Data Pipeline - Synchronizing Source Table Structure Changes

  • Last update: February 24, 2025
  • Overview

    Version

    FineDataLink Version

    Functional Change

    4.0.17

    Allowed configuring to synchronize source table structure changes of the MySQL database.

    4.1.1

    Allowed using SQL Server as the source Data Definition Language (DDL). For details about the logic of DDL, see the table in section "Synchronization Results on the Target End." DDL synchronization did not support automatic synchronization of newly added fields on the source end. To use DDL to process newly added fields, see the chapter "Operation Instruction of SQL Server DDL."

    4.1.5.4

    Synchronized changes (additions, deletions, and modifications) to comments of fields in the source table to the target table if DDL was enabled. Comments for newly added fields would not be synchronized.

    4.1.8.2

    Allowed writing pipeline data into the ShenTong database, which supported DDL.

    4.1.9.3

    • Allowed customizing field type mapping rules and configuring valid data connections.

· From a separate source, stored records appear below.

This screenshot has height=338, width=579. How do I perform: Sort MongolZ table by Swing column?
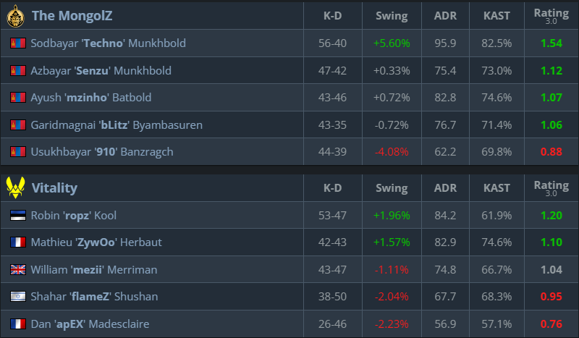(392, 15)
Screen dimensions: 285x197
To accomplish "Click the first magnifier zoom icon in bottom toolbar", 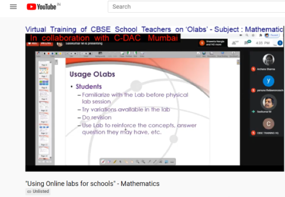I will tap(137, 162).
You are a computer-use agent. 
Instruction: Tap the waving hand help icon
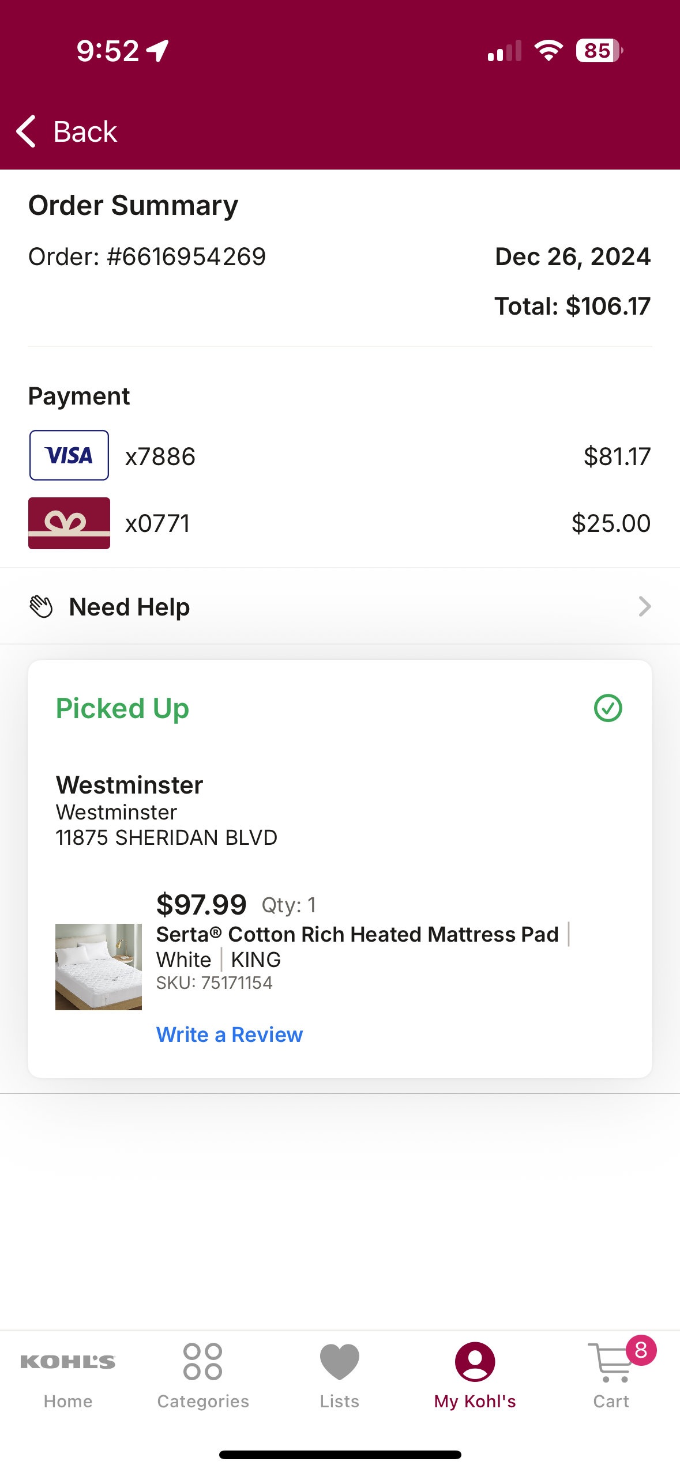tap(41, 607)
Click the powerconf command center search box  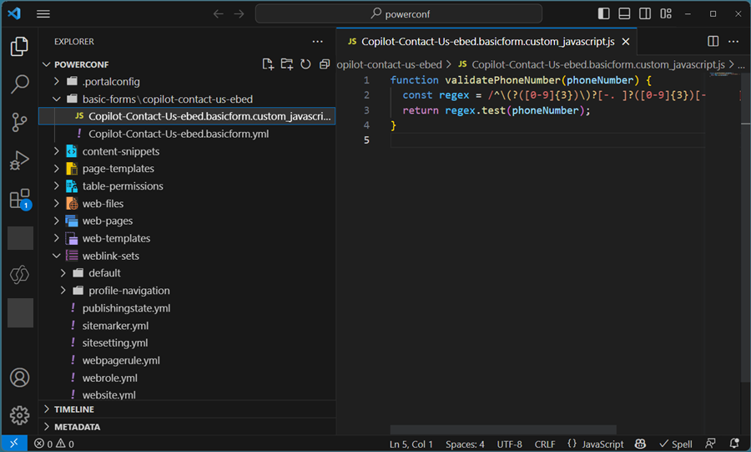tap(399, 14)
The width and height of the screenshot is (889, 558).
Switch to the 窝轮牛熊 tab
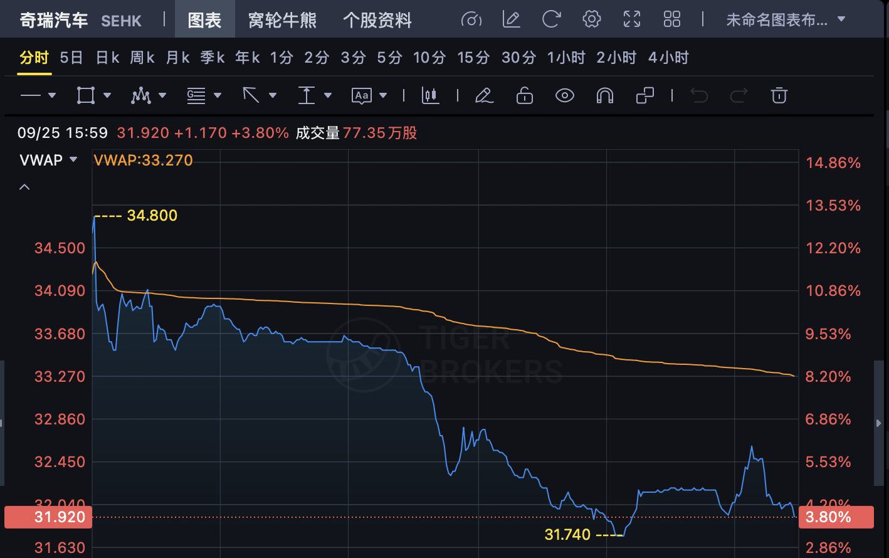point(282,20)
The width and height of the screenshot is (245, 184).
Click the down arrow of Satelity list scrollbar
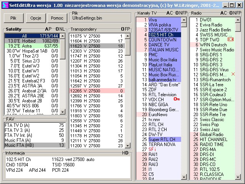pos(62,112)
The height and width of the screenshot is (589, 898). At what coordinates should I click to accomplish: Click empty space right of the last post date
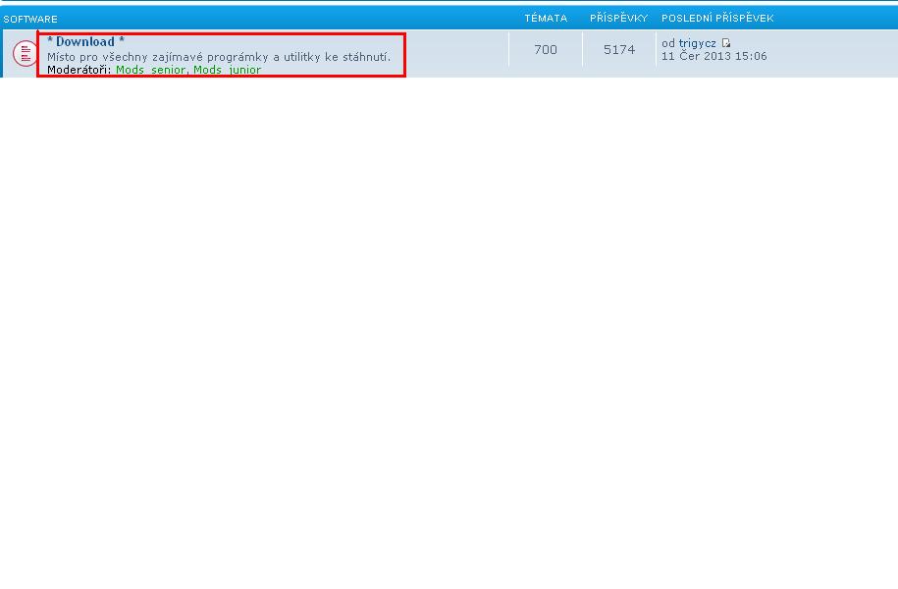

    • Prioritized the customized mapping rules of data connections over the default rules in scenarios including automatic table creation, DDL change synchronization via pipeline tasks, and DDL change prompting in scheduled tasks.

    For details, see General Configuration - Field Mapping Rule.

    4.1.10.1

    Supported DDL if the StarRocks or Doris database was used on the target end.

    4.1.11.2

    Supported DDL if the YMatrix database was used on the target end.

    4.1.11.3

    Supported DDL if the PolarDB PostgreSQL database was used on the target end.

    Application Scenario

    In the process of real-time data synchronization using the pipeline task, the source end structure may change due to business adjustments, such as the addition and deletion of tables and fields, and the modification of field names and types. In this case, you hope these adjustments on the source end can be automatically synchronized to the target end, instead of being modified manually. 

    Function Description

    Pipeline tasks support the synchronization of DDL (Data Definition Language) changes in the source database. If relevant configurations are enabled, the pipeline tasks can automatically synchronize DDL changes that occurred in the source database, such as deleting tables, adding/deleting/renaming fields, and modifying field types/length/compatibility, to the target end, without the need to manually modify the target table structure.

    Supported Range

    To use DDL functions normally, both the source end and the target end of the pipeline task should be displayed as "Supported" in the following table.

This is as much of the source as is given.